リソースグループとリージョンをあらかじめ決めておきます
米国東部が現状GPUインスタンスの提供種類が多くディフォルトのリージョンとして選択しておきます。
az group create --name myRG --location eastus
az configure --defaults group=myRG
az configure --defaults location=eastus
ファイル共有の作成
次にデータやプログラムを保持するための共有を作成します。ストレージアカウントを作成して、その後共有を作成します。共有名はaibatchとしました。
az storage account create --name mysa –sku Standard_LRS
az storage share create –account-name mysa --name aibatch
次に実際のデータやプログラムをアップロードします。Kerasのサンプルのminist_cnn.pyをアップロードします。このサンプルはデータは自身でダウンロードしてくれるのでデータのアップロードは必要ないかと思います。
az storage directory create --account-name mysa --share-name aibatch --name mnistkeras
az storage file upload --account-name mysa --share-name aibatch --source mnist_cnn.py --path mnistkeras
クラスタ作成
クラスタ環境を作成します。ノード数の最大・最小の値を1にしていますが、最初に設定することができますし、あとで変更も可能です。最小値の部分が動き続けるので、使用しない場合でも下記だと1インスタンス分の課金が最低実施されます。--vm-sizeの部分で、インスタンスの種類をしています。一番安価なNC6を使用しています。
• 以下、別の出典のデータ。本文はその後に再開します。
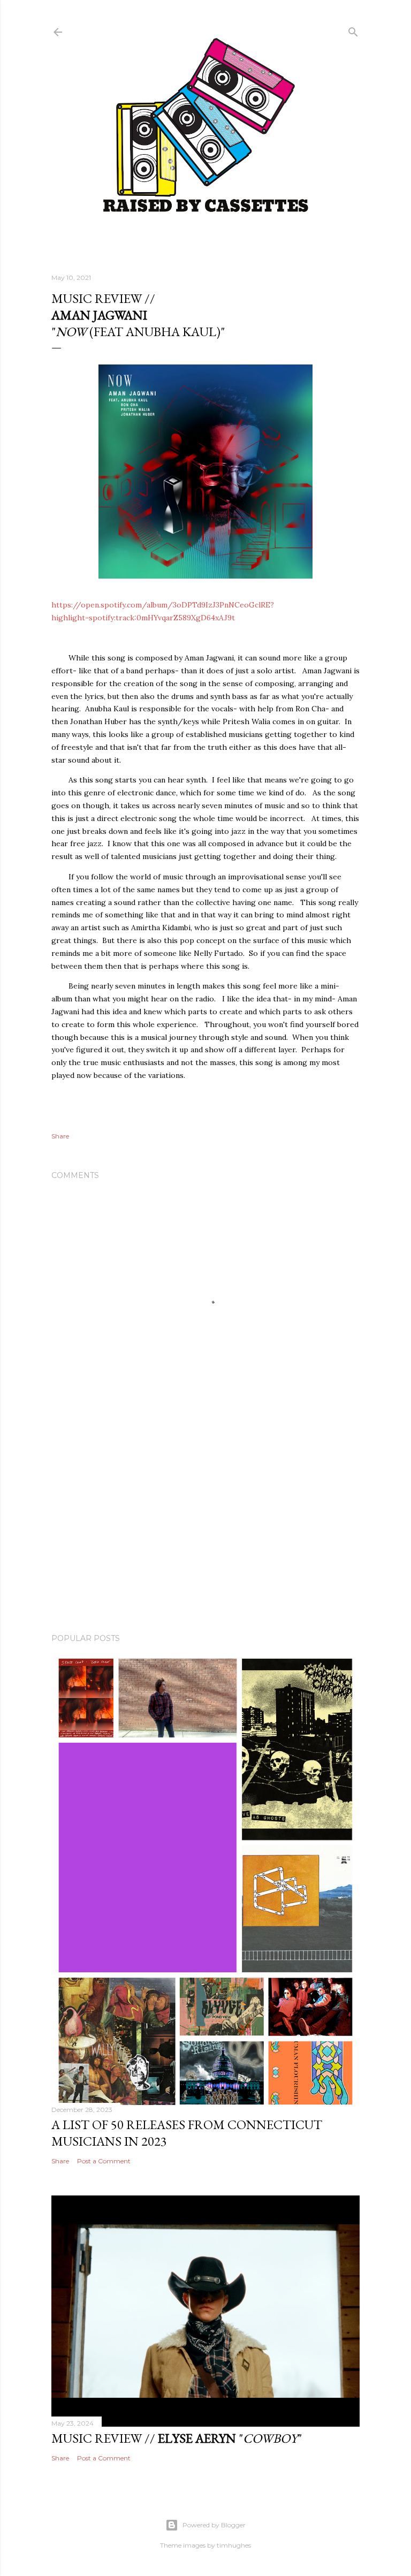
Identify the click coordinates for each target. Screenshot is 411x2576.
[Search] (353, 29)
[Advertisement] (205, 1532)
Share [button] (60, 1136)
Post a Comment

--imageの指定ですが、UbuntuDSVMには標準でkeras/tensorflow/chainer/cntkがインストールされているので、使用することが可能です。
az batchai cluster create --name mycluster --vm-size STANDARD_NC6 --image UbuntuDSVM --min 1 --max 1 --storage-account-name mysa --afs-name aibatch --afs-mount-path azurefileshare --user-name <<admin_name>> --password <<pass>>
最小値を0にすることにより、使用していない場合は自動停止されることもできます。
az batchai cluster auto-scale -n mycluster -g myRG --min 0 --max 2
JOB作成
JOBはJSONで記述します
az batchai job create --name myjob --cluster-name mycluster --config job.json
job.jsonの中身ですが、下記となります。あまり情報がないのですが、設定できるパラメータはこちらのJSONファイルを参照するのが確実なようです
{
"$schema": "https://raw.githubusercontent.com/Azure/BatchAI/master/schemas/2017-09-01-preview/job.json",
"properties": {
"nodeCount": 1,
"customToolkitSettings": {
"commandLine": "KERAS_BACKEND=tensorflow python $AZ_BATCHAI_INPUT_SCRIPT/mnist_cnn.py"
},
"stdOutErrPathPrefix": "$AZ_BATCHAI_MOUNT_ROOT/azurefileshare",
"inputDirectories": [{
"id": "SCRIPT",
"path": "$AZ_BATCHAI_MOUNT_ROOT/azurefileshare/mnistkeras"
}]
}
}
実行
keras/tensorflowの実行例
実行結果はポータルから確認できますが、Azure CLIからでも確認は可能です。
az batchai job stream-file --job-name myjob --output-directory-id stdouterr --name stderr.txt
keras/cntkの実行例
CNTKの場合はjob.jsonの記述、KERAS_BACKEND=tensorflowをKERAS_BACKEND=cntkに変更するだけです。同じサンプルを動かすと同じ動作になりますので、結果はtensorflowの場合と同じになります。MNISTだとあまり差がないですが、CNTKの方がおおむね高速に実行できます。